> **Task to complete**:
Only the lines from the one containing "Flowtly blog (42, 557)" through the end of the entries should be repeated, exactly as they appear, first and last included.

> **Records provided**:
- - -

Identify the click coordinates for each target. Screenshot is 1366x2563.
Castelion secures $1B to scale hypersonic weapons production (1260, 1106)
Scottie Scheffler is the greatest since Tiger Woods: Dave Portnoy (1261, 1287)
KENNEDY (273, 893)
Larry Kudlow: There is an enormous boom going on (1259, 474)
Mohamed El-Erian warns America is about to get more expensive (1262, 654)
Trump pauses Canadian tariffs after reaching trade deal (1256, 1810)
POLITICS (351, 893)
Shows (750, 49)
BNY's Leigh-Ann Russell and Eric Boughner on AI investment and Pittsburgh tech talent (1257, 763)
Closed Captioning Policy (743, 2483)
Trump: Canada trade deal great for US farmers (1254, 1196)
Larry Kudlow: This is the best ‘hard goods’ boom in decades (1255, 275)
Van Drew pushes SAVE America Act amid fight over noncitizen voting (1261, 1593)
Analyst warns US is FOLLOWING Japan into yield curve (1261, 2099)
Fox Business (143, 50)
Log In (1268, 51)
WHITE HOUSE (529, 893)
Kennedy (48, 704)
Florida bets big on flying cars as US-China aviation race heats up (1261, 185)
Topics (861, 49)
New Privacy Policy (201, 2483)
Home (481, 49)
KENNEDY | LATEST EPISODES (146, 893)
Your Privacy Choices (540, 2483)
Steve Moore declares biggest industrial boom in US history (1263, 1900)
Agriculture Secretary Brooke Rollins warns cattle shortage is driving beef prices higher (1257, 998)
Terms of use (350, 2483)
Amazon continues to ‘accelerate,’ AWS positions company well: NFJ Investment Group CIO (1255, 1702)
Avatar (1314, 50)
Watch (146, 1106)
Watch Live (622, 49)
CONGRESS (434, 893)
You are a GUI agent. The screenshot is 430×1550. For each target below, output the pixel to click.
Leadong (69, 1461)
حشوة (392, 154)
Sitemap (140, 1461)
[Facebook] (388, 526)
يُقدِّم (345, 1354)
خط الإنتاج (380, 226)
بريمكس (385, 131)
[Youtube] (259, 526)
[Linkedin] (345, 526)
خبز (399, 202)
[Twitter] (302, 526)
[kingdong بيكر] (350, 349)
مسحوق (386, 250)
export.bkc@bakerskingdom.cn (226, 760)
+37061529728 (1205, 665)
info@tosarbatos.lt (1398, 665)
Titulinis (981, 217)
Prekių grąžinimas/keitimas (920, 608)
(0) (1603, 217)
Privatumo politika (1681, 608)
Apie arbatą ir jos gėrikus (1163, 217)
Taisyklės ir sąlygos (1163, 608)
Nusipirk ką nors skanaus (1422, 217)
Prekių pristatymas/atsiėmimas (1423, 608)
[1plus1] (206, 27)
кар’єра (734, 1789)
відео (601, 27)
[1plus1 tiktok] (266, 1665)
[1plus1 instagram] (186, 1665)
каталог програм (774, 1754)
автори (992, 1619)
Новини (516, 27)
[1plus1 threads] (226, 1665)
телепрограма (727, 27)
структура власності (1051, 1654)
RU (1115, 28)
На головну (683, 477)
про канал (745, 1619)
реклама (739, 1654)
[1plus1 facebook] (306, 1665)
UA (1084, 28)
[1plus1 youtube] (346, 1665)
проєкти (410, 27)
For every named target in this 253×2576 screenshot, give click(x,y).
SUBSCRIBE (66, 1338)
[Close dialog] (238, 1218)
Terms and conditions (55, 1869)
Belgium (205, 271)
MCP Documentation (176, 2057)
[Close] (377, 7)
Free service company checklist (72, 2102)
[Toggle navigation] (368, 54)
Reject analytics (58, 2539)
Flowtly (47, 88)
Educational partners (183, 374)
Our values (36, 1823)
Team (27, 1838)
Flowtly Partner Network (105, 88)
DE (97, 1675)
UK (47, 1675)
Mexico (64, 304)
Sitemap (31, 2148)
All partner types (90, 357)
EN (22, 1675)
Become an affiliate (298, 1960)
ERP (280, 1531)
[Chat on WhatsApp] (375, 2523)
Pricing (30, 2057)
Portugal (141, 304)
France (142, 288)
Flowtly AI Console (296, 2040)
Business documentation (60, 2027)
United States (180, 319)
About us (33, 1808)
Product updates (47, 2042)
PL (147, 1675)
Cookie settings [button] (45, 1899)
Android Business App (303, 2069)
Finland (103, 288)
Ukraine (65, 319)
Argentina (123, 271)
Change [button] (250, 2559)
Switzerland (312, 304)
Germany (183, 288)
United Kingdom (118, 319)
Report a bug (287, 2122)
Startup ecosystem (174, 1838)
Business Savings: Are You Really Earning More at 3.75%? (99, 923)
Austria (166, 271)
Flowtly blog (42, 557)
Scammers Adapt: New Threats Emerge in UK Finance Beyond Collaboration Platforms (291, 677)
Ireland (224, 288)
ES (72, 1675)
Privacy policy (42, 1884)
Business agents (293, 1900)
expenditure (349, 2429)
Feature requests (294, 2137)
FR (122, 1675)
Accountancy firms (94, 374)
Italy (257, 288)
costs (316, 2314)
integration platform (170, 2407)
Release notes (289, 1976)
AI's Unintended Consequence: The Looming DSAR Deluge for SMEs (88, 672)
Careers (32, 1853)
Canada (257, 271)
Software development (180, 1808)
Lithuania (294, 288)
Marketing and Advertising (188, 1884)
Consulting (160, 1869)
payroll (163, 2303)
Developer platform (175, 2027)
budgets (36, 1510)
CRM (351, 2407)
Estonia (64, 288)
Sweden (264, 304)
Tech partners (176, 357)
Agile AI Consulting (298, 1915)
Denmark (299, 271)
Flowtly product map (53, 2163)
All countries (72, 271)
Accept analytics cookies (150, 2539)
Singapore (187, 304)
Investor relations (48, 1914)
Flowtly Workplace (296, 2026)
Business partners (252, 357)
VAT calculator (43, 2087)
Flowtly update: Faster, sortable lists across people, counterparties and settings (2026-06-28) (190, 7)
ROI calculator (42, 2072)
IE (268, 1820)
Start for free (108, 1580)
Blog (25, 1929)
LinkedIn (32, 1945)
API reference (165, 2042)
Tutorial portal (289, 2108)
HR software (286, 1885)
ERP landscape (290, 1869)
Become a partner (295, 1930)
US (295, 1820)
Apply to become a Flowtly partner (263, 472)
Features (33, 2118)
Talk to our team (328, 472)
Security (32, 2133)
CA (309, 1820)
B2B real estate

- - -

> **Task response**:
Flowtly blog (42, 557)
Scammers Adapt: New Threats Emerge in UK Finance Beyond Collaboration Platforms (291, 677)
Ireland (224, 288)
ES (72, 1675)
Privacy policy (42, 1884)
Business agents (293, 1900)
expenditure (349, 2429)
Feature requests (294, 2137)
FR (122, 1675)
Accountancy firms (94, 374)
Italy (257, 288)
costs (316, 2314)
integration platform (170, 2407)
Release notes (289, 1976)
AI's Unintended Consequence: The Looming DSAR Deluge for SMEs (88, 672)
Careers (32, 1853)
Canada (257, 271)
Software development (180, 1808)
Lithuania (294, 288)
Marketing and Advertising (188, 1884)
Consulting (160, 1869)
payroll (163, 2303)
Developer platform (175, 2027)
budgets (36, 1510)
CRM (351, 2407)
Estonia (64, 288)
Sweden (264, 304)
Tech partners (176, 357)
Agile AI Consulting (298, 1915)
Denmark (299, 271)
Flowtly product map (53, 2163)
All countries (72, 271)
Accept analytics cookies (150, 2539)
Singapore (187, 304)
Investor relations (48, 1914)
Flowtly Workplace (296, 2026)
Business partners (252, 357)
VAT calculator (43, 2087)
Flowtly update: Faster, sortable lists across people, counterparties and settings (2026-06-28) (190, 7)
ROI calculator (42, 2072)
IE (268, 1820)
Start for free (108, 1580)
Blog (25, 1929)
LinkedIn (32, 1945)
API reference (165, 2042)
Tutorial portal (289, 2108)
HR software (286, 1885)
ERP landscape (290, 1869)
Become a partner (295, 1930)
US (295, 1820)
Apply to become a Flowtly partner (263, 472)
Features (33, 2118)
Talk to our team (328, 472)
Security (32, 2133)
CA (309, 1820)
B2B real estate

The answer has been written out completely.